▶ _PROBLEM REQUIREMENTS_: Retype, word for word, every line from the one holding "Penciled (22, 355)" through the one holding "Política de Privacidad (731, 2220)" in the entries below, both included, and only those lines.

====== LISTED ENTRIES

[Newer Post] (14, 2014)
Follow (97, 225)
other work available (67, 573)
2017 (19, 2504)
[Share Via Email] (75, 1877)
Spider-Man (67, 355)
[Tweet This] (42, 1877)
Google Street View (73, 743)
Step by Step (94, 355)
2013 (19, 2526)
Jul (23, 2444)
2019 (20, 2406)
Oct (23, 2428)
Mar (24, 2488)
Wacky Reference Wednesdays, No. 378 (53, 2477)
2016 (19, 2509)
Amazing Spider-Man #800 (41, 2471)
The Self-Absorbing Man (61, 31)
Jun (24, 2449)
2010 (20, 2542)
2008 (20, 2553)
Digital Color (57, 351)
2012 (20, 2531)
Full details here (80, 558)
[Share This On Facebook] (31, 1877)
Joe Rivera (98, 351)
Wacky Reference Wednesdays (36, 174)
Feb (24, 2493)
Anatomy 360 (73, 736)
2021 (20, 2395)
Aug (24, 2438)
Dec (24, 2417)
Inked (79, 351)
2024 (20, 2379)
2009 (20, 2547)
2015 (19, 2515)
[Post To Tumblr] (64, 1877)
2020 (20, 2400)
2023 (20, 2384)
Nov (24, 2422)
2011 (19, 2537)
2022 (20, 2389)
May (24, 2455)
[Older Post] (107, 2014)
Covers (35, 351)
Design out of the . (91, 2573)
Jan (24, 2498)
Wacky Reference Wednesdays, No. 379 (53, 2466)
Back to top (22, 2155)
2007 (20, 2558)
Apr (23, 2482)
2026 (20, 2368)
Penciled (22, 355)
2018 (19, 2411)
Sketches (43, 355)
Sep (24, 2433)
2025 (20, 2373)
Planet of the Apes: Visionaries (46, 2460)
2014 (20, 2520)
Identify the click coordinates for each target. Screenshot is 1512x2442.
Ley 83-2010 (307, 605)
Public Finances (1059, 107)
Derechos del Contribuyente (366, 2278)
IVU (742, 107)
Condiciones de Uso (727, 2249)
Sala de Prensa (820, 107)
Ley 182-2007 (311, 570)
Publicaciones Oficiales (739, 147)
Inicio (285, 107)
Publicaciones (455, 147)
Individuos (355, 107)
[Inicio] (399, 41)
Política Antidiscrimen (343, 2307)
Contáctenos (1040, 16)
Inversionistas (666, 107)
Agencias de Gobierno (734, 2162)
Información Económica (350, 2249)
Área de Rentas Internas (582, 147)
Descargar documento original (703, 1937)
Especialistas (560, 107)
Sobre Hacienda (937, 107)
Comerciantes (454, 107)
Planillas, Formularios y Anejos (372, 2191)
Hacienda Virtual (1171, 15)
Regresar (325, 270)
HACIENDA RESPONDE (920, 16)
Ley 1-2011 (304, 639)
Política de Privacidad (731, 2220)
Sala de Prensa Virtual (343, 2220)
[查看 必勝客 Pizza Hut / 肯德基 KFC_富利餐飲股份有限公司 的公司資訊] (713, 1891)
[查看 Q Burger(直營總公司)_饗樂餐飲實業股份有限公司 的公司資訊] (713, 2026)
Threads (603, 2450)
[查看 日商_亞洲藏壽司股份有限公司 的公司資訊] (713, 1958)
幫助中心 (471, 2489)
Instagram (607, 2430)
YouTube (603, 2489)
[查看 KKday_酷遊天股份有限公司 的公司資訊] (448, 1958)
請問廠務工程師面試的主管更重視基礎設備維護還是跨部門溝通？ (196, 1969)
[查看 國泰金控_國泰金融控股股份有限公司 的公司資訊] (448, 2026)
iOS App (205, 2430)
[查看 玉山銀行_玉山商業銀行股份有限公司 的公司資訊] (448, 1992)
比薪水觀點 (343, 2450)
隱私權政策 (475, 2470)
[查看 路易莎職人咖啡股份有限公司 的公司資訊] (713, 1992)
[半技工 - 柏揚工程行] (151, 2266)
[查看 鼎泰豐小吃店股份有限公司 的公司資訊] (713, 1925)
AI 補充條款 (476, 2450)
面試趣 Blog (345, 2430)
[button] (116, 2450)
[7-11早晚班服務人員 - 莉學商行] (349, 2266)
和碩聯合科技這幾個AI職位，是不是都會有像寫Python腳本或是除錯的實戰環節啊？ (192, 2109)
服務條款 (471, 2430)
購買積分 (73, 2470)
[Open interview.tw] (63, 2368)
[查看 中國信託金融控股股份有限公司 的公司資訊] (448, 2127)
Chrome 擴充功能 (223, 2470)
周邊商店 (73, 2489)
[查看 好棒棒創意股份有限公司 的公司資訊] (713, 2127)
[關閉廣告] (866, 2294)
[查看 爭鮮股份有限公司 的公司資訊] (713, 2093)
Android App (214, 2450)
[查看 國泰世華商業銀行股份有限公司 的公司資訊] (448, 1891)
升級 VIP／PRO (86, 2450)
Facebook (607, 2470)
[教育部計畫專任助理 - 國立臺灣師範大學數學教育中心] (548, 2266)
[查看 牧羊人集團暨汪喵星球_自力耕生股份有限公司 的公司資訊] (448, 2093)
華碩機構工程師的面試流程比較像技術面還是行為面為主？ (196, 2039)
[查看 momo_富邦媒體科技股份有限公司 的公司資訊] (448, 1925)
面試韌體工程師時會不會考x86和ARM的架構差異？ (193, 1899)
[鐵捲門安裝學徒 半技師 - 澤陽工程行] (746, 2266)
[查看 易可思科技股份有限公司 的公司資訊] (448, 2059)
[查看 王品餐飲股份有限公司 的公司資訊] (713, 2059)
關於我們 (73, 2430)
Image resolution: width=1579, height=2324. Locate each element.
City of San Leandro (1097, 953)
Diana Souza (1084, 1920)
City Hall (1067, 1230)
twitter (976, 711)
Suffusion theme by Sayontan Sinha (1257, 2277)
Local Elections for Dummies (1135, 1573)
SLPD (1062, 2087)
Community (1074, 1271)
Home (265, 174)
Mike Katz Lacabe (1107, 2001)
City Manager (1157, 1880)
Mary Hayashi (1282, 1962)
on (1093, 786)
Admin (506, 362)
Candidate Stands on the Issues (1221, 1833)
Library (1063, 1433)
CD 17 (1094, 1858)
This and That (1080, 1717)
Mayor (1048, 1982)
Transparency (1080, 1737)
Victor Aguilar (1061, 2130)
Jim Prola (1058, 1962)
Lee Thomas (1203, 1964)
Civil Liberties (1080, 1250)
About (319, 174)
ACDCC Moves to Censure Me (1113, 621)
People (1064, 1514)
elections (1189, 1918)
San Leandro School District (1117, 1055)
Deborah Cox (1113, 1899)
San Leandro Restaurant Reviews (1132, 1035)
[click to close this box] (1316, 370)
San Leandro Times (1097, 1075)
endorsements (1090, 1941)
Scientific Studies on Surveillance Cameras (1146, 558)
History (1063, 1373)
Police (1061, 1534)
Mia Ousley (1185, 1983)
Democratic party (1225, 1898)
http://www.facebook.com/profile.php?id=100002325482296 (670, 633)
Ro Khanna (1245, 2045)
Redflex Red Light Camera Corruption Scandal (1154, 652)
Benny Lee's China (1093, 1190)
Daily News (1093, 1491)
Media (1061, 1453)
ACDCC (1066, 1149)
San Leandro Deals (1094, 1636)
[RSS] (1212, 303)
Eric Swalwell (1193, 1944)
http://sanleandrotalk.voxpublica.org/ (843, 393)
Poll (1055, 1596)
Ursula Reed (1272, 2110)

============

▶ _SOLUTION FOR THIS TASK_:
Penciled (22, 355)
2018 (19, 2411)
Sketches (43, 355)
Sep (24, 2433)
2025 (20, 2373)
Planet of the Apes: Visionaries (46, 2460)
2014 (20, 2520)
Identify the click coordinates for each target. Screenshot is 1512x2442.
Ley 83-2010 (307, 605)
Public Finances (1059, 107)
Derechos del Contribuyente (366, 2278)
IVU (742, 107)
Condiciones de Uso (727, 2249)
Sala de Prensa (820, 107)
Ley 182-2007 (311, 570)
Publicaciones Oficiales (739, 147)
Inicio (285, 107)
Publicaciones (455, 147)
Individuos (355, 107)
[Inicio] (399, 41)
Política Antidiscrimen (343, 2307)
Contáctenos (1040, 16)
Inversionistas (666, 107)
Agencias de Gobierno (734, 2162)
Información Económica (350, 2249)
Área de Rentas Internas (582, 147)
Descargar documento original (703, 1937)
Especialistas (560, 107)
Sobre Hacienda (937, 107)
Comerciantes (454, 107)
Planillas, Formularios y Anejos (372, 2191)
Hacienda Virtual (1171, 15)
Regresar (325, 270)
HACIENDA RESPONDE (920, 16)
Ley 1-2011 (304, 639)
Política de Privacidad (731, 2220)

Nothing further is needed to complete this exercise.